* **Problem statement**
Switch every "text" to "label" in the entries below and reproduce them with all else unchanged. Leave out the pictures.

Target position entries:
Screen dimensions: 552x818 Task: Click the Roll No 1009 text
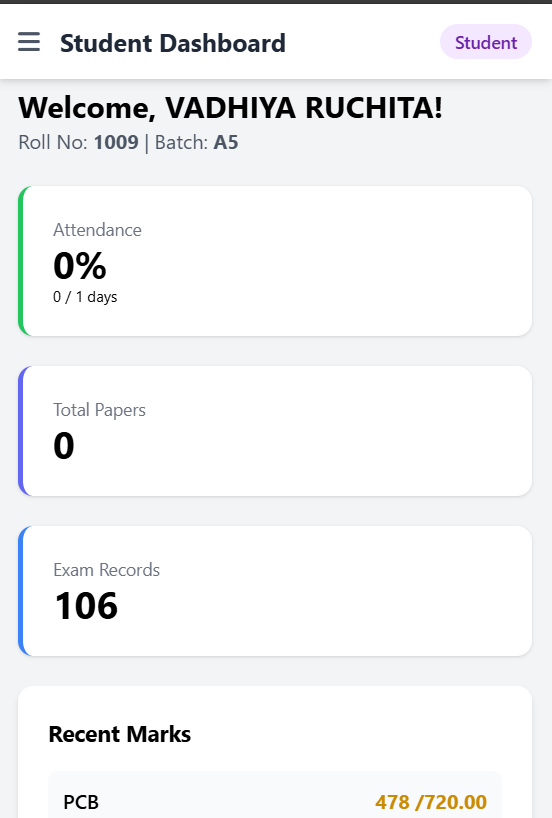pos(78,142)
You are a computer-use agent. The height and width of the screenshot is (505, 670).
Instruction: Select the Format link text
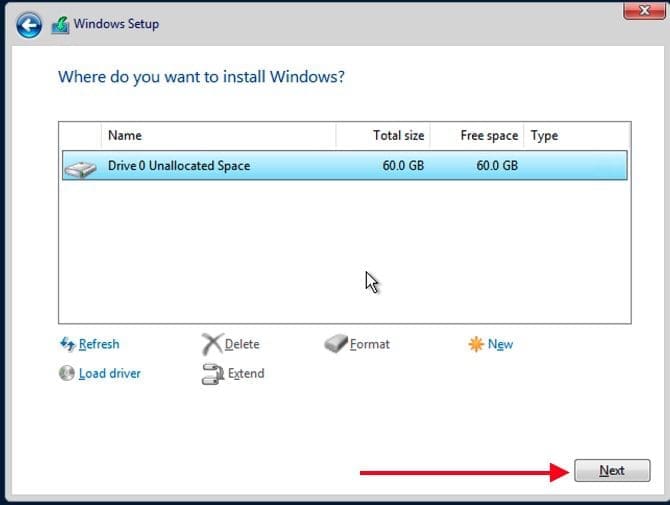(x=370, y=344)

* **Answer in full**
Screen dimensions: 552x818 Task: Click the Roll No 1009 label
pos(78,142)
You are a computer-use agent. The height and width of the screenshot is (505, 670).
Instruction: Select the Format link label
(x=370, y=344)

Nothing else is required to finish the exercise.